*Exercise instructions:* Please repeat exactly the lines from the one containing "The image size" to the end of the entries below, both included, and omit all pictures.
+ + +
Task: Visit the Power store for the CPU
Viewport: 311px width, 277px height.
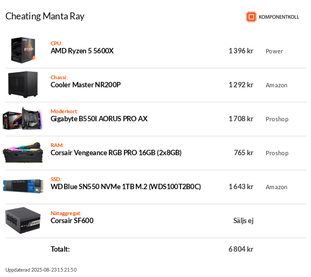Action: 274,51
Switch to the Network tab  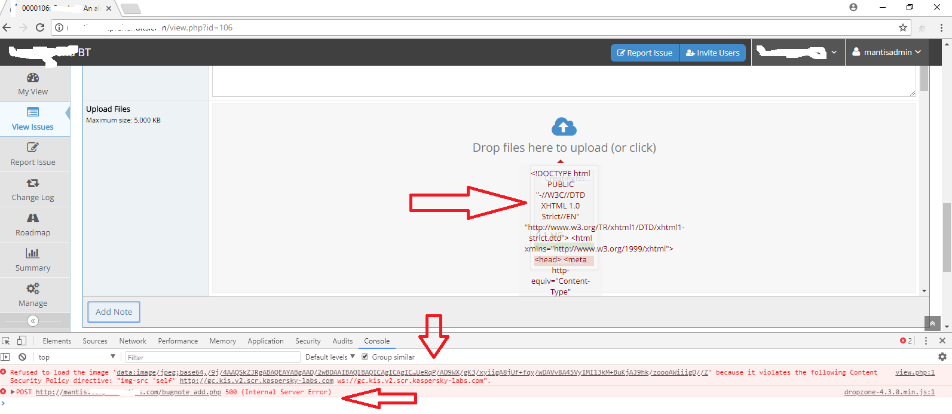pos(133,341)
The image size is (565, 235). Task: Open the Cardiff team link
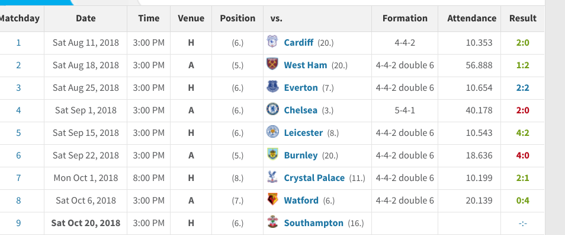pyautogui.click(x=298, y=43)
+ + +
*Your response:*
The image size is (565, 235). Task: Open the Cardiff team link
pyautogui.click(x=298, y=43)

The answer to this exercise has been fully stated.